Les héroïnes du film sont au nombre de six : Tallulah Bar, une directrice de banque qui reconnaît avoir rêvé, enfant, de se réveiller un jour avec la peau blanche et qui se bat constamment contre ses propres préjudices fondés sur son aspect ; Brigitte Lembwadio, avocate, qui réfléchit sur les barrières qu’elle a elle-même érigées dans l’expression de sa véritable identité ("Si moi, la première femme noire suisse à avoir eu le barreau, je n'ose pas me libérer, qui pourra le faire ?", dit-elle à la réalisatrice) ; Carmel Frohlicher, psychologue, qui défend une Suisse multiculturelle ; Armelle Saunier, elle aussi directrice de banque, préoccupée pour ses enfants et la stigmatisation qu’ils peuvent subir à l’école ; Paula Charles, ancienne go-go danseuse "exotique" et écrivaine ; enfin, l’étudiante de 17 ans Khalissa Akadi, qui cherche à trouver sa voie en tant que jeune femme suisse métisse.

Si Je suis noires a le mérite indéniable de soulever la question très importante de la visibilité (ou plutôt de l’invisibilité) des personnes noires de peau dans le paysage culturel et médiatique suisse, le film aurait gagné en force s’il avait pu se dissocier complètement de la distinction binaire entre personnes blanches et personnes non blanches, deux catégories en soi déjà extrêmement complexes (comme le souligne la réalisatrice elle-même) et donc difficiles à aborder comme des groupes monolithiques. La question des origines ethniques amène à vrai dire avec elle une multitude d’autres interrogations (liées à la condition sociale, à l’orientation sexuelle, aux questions de genre, etc.) qu’il aurait été intéressant peut-être pas d’explorer en profondeur, mais au moins de souligner davantage.
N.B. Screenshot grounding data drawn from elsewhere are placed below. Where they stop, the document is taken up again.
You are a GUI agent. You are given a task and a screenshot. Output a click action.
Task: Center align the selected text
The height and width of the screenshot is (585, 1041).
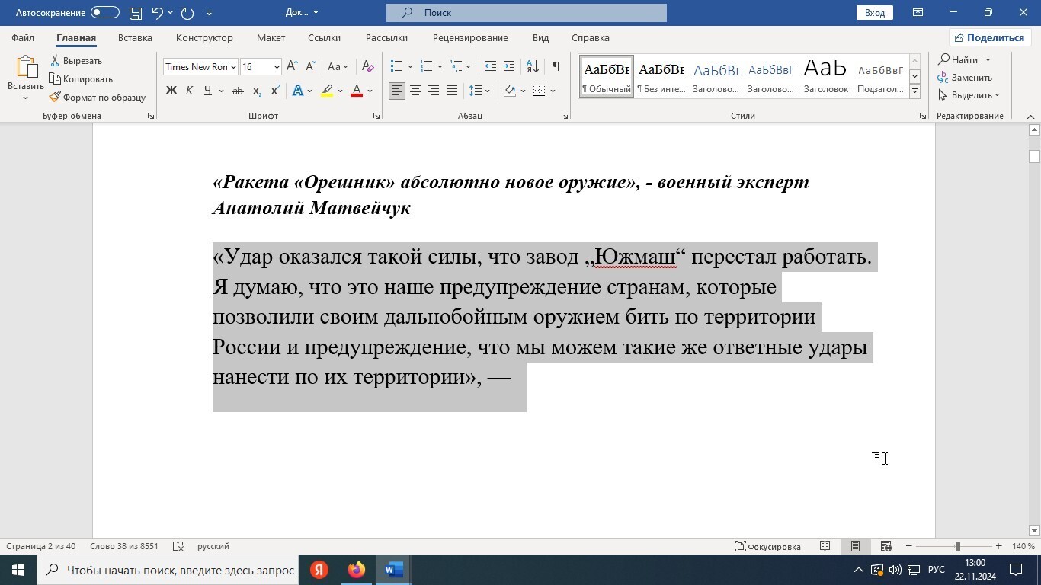[x=415, y=91]

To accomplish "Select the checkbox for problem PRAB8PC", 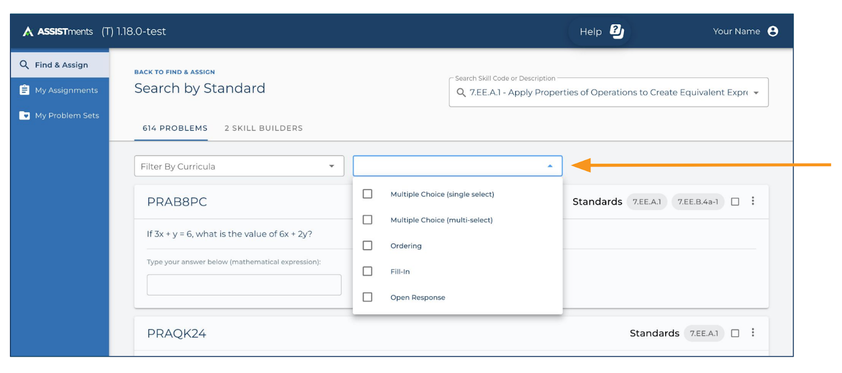I will (x=735, y=202).
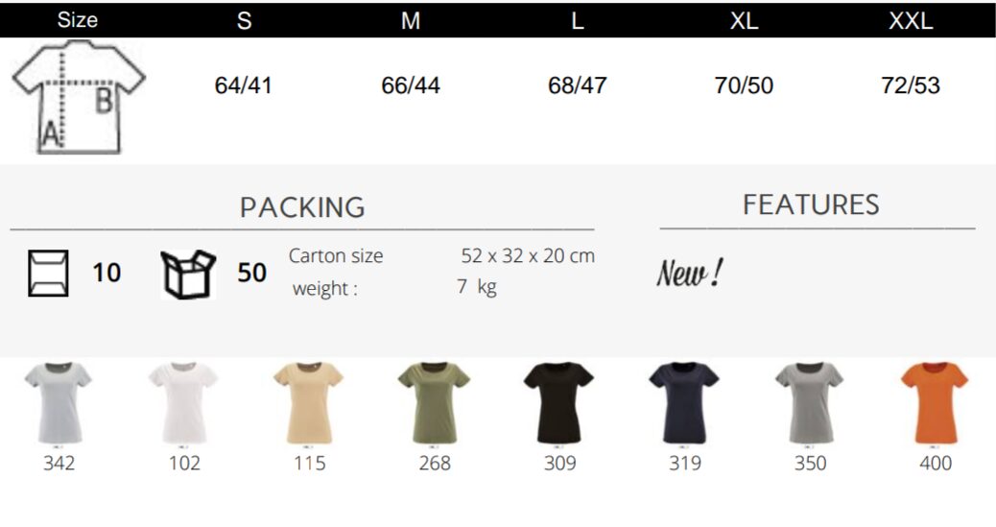
Task: Click the polybag pack icon beside 10
Action: (x=48, y=274)
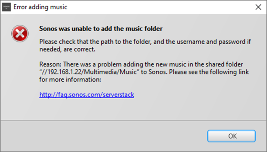
Task: Click the red error X icon
Action: point(20,33)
S'il est certain que la Suisse, comme beaucoup d’autres pays, souffre d’un manque chronique de représentation des minorités qui font sa richesse, le problème a hélas des ramifications bien plus étendues, tant sur le plan territorial qu'au niveau thématique.

La colère et la frustration que Rachel M’Bon ressent et qui l'ont amenée justement à refuser sa propre identité font la force d’un film qui représente un premier pas important vers la libération d’une parole trop longtemps étouffée.

Je suis noires a été produit par Akka Films, qui s’occupe aussi de ses ventes internationales, avec la RTS Radio Télévision Suisse.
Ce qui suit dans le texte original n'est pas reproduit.